HPC Toolkit

HPCToolkit is an integrated suite of tools for measurement and analysis of program performance on computers ranging from multicore desktop systems to the largest supercomputers. It uses low overhead statistical sampling of timers and hardware performance counters to collect accurate measurements of a program's work, resource consumption, and inefficiency and attributes them to the full calling context in which they occur.

HPCToolkit works with C/C++/Fortran applications that are either statically or dynamically linked. It supports measurement and analysis of serial codes, threaded codes (pthreads, OpenMP), MPI, and hybrid (MPI + threads) parallel codes.

HPCToolkit's primary components and their relationships are described below:

  • hpcrun: collects accurate and precise calling-context-sensitive performance measurements for unmodified fully optimized applications at very low overhead (1-5%). It uses asynchronous sampling triggered by system timers and performance monitoring unit events to drive collection of call path profiles and optionally traces.
  • hpcstruct: To associate calling-context-sensitive measurements with source code structure, hpcstruct analyzes fully optimized application binaries and recovers information about their relationship to source code. In particular, hpcstruct relates object code to source code files, procedures, loop nests, and identifies inlined code.
  • hpcprof: overlays call path profiles and traces with program structure computed by hpcstruct and correlates the result with source code. hpcprof/mpi handles thousands of profiles from a parallel execution by performing this correlation in parallel. hpcprof and hpcprof/mpi generate a performance database that can be explored using the hpcviewer and hpctraceviewer user interfaces.
  • hpcviewer: a graphical user interface that interactively presents performance data in three complementary code-centric views (top-down, bottom-up, and flat), as well as a graphical view that enables one to assess performance variability across threads and processes. hpcviewer is designed to facilitate rapid top-down analysis using derived metrics that highlight scalability losses and inefficiency rather than focusing exclusively on program hot spots.
  • hpctraceviewer: a graphical user interface that presents a hierarchical, time-centric view of a program execution. The tool can rapidly render graphical views of trace lines for thousands of processors for an execution tens of minutes long even a laptop. hpctraceviewer's hierarchical graphical presentation is quite different than that of other tools - it renders execution traces at multiple levels of abstraction by showing activity over time at different call stack depths.

Platforms and Locations

Platform Location Notes
x86_64 CHAOS 5 /usr/global/tools/hpctoolkit Multiple versions are available. Use Dotkit to load.
x86_64 TOSS 3 /usr/global/tools/hpctoolkit Multiple versions are available. Use module to load.
BG/Q /usr/global/tools/hpctoolkit Multiple versions are available. Use Dotkit to load.

Quick Start

x86_64 Linux Systems

Using HPCToolkit involves following the workflow shown in the diagram below. Note that in the instructions that follow, only the steps for dynamically linked executables are shown. This is the default for LC's Linux systems. Statically linked applications follow a slightly different path - similar to that for BG/Q systems, in which executables are statically linked by default. See the HPCToolkit documentation for details.

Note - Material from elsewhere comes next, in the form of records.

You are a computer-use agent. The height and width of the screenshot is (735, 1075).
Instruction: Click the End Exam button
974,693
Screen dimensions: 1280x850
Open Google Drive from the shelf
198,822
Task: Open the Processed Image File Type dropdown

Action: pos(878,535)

1. First, determine which version of HPCToolkit you want to use, and then load that Dotkit package. For example:

% module avail hpctoolkit

------------------ /usr/tce/modulefiles/Compiler/intel/16.0.3 ------------------
   hpctoolkit/10102016

Use "module spider" to find all possible modules.
Use "module keyword key1 key2 ..." to search for all possible modules matching
any of the "keys".

% module load hpctoolkit/10102016

2. Compile your application using -g and full optimization. The optimization flag(s) will vary between compilers, but something like -O3 is typical.

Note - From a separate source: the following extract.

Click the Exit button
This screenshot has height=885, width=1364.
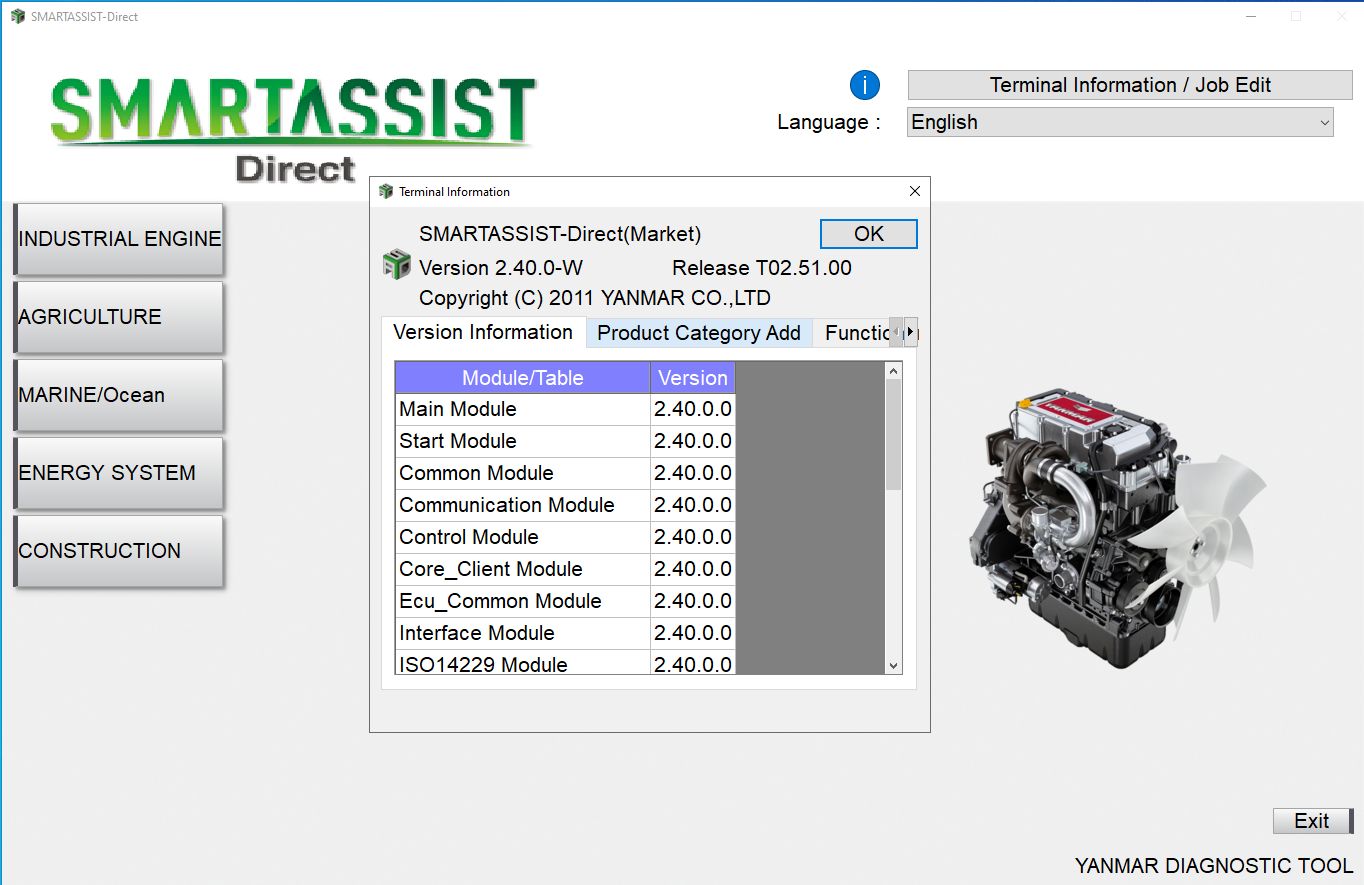click(x=1312, y=820)
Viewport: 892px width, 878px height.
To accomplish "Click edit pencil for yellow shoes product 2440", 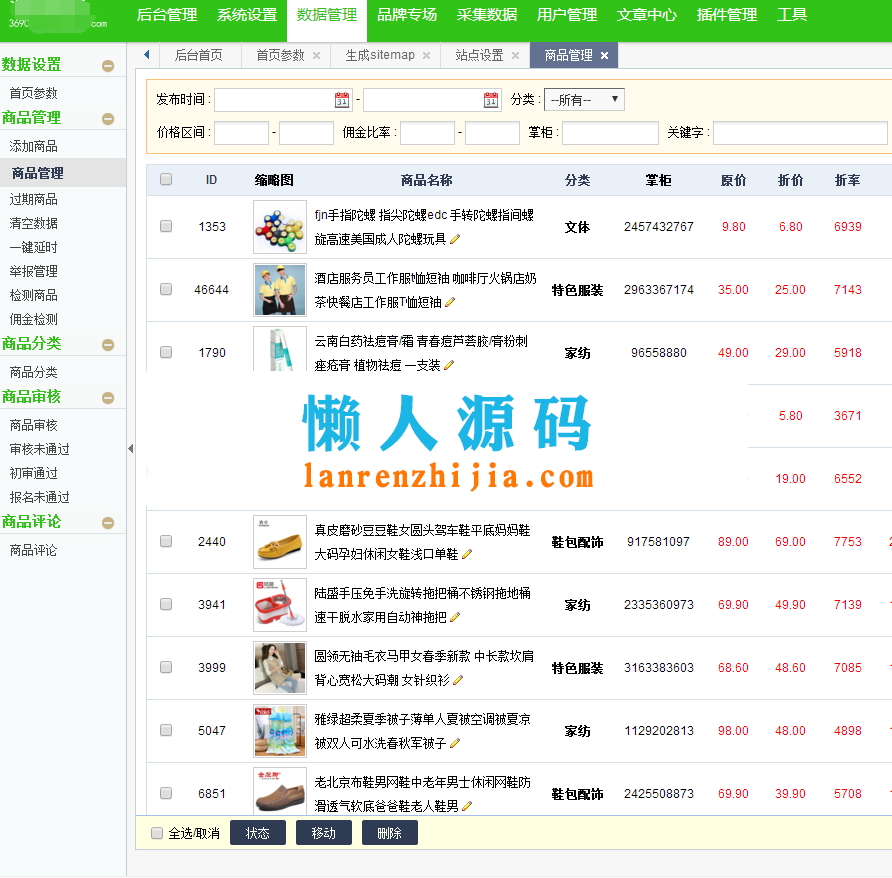I will (x=467, y=554).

% mpiicc -g -O3 -o myapp myapp.c 

3. Decide which events you want to sample. The available events can be listed with the hpcrun -L command. For example:

% hpcrun -L
===========================================================================
Available itimer events
===========================================================================
Name  Description
---------------------------------------------------------------------------
WALLCLOCK Wall clock time used by the process in microseconds

===========================================================================
Available PAPI preset events
===========================================================================
Name     Profilable Description
---------------------------------------------------------------------------
PAPI_L1_DCM Yes Level 1 data cache misses
PAPI_L1_ICM Yes Level 1 instruction cache misses
PAPI_L2_DCM No Level 2 data cache misses
PAPI_L2_ICM Yes Level 2 instruction cache misses
PAPI_L1_TCM No Level 1 cache misses

...
[ very long list truncated ]
...

===========================================================================
Available IO events
===========================================================================
Name  Description
---------------------------------------------------------------------------
IO  The number of bytes read and written per dynamic context

===========================================================================
Available Global Arrays events
===========================================================================
Name  Description
---------------------------------------------------------------------------
GA  Collect Global Arrays metrics

4. Run your application under the HPCToolkit hpcrun command. For MPI jobs, you will need to run hpcrun under the appropriate MPI launch command. At LC, this is usually srun. You will also need to specify the events (from above) and sampling period as arguments to the hpcrun command. For example:

% srun -n4 hpcrun -e PAPI_TOT_CYC@15000000 -e PAPI_L2_TCM@400000 myapp

To include event tracing, simply add the -t option to the hpcrun command:

% srun -n4 hpcrun -t -e PAPI_TOT_CYC@15000000 -e PAPI_L2_TCM@400000 myapp

A note on sampling period: using the example above, after 400000 PAPI_L2_TCM events, HPCToolkit will interrupt the application to inspect it and generate a sample. It is recommended to select a period which results in no more than a couple hundred samples per second, since more frequent sampling will increase overhead. Finding the right period for an event may take several tries.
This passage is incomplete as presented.